Question

A single conservative force F = (7.0x - 11) N, where x is in meters, acts on a particle moving along an x axis. The potential energy U associated with this force is assigned a value of 26 J at x = 0. (a) What is the maximum positive potential energy?
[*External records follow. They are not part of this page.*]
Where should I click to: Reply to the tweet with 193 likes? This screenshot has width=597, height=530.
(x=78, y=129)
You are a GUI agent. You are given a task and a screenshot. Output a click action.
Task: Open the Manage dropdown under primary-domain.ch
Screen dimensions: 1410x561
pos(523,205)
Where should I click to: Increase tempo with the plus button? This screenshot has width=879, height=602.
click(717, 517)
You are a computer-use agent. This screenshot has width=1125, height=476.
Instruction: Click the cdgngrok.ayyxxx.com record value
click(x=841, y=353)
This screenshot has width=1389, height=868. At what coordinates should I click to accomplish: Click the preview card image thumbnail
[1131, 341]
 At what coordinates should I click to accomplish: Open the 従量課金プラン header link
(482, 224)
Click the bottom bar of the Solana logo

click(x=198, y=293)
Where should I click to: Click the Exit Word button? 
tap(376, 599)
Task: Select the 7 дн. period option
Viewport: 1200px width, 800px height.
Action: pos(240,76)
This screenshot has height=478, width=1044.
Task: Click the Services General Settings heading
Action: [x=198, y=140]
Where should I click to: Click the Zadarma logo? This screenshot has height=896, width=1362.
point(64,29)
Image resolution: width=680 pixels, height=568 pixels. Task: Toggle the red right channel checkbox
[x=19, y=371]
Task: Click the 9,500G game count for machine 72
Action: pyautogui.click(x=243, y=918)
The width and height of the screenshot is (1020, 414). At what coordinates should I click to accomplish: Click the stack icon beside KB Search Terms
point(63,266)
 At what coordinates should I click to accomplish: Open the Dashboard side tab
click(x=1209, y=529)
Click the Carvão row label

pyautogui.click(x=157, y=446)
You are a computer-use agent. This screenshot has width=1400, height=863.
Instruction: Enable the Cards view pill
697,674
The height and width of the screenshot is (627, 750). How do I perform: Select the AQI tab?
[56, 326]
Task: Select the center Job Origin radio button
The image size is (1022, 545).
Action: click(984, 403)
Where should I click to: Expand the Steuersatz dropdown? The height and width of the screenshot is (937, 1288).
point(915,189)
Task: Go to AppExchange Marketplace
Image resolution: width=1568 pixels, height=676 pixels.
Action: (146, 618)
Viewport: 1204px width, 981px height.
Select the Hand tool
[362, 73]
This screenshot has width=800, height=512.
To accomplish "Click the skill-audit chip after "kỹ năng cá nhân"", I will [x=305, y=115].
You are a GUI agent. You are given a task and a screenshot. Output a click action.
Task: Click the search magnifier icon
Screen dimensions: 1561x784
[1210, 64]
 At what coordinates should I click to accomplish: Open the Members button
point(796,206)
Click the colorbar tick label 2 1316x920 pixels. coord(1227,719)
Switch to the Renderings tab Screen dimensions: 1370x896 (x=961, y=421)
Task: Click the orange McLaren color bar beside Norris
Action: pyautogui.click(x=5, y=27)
At what (b) negative value and (c) positive value of x is the potential energy equal to zero?

Answer 1

Answer:

(a) 34.6429J

(b) -1.57 m

(c) 4.71 m

Explanation:

The derivative of the potential energy with respect to the position is equal to the negative of the force, so:

$-\frac{dU}{dx}=F\\ dU=-Fdx$

Then, if we integer both sides, we get:

∫dU = -∫(7x - 11)dx

$U=\frac{-7}{2}x^{2} + 11x + c$

we know that U is equal to 26 J when x is zero, so:

$U=\frac{-7}{2}x^{2} + 11x + c$

$26=\frac{-7}{2}(0)^{2} + 11(0) + c$

$26=c$

Finally, the equation for the potential energy is:

$U(x)=\frac{-7}{2}x^{2} + 11x + 26$

Therefore, the maximum positive potential energy is the energy when x is equal to 11/7. That is because the equation of U is the equation of a parable, and the vertex in a parable is given by:

$x=\frac{-b}{2a} = \frac{-11}{2(-7/2)} =\frac{11}{7}$

Where b is the number beside x and a is the number beside $x^{2}$, Then, the value of maximum U is:

$U(11/7)=\frac{-7}{2}(11/7)^{2} + 11(11/7) + 26$

$U(11/7)=34.6429J$

On the other hand, the negative and positive values of x where the potential energy is equal to zero is calculated as:

$U(x)=\frac{-7}{2}x^{2} + 11x + 26$

$0=\frac{-7}{2}x^{2} + 11x + 26$

if we solve this using the quadratic equation, we get:

$x =\frac{-11+\sqrt{11^{2}-4(-7/2)(26)} }{2(-7/2)}=-1.5747$

$x =\frac{-11-\sqrt{11^{2}-4(-7/2)(26)} }{2(-7/2)}=4.7175$

Finally, the negative and positive values of x where the potential energy is equal to zero are -1.5747 and 4.7175 respectively.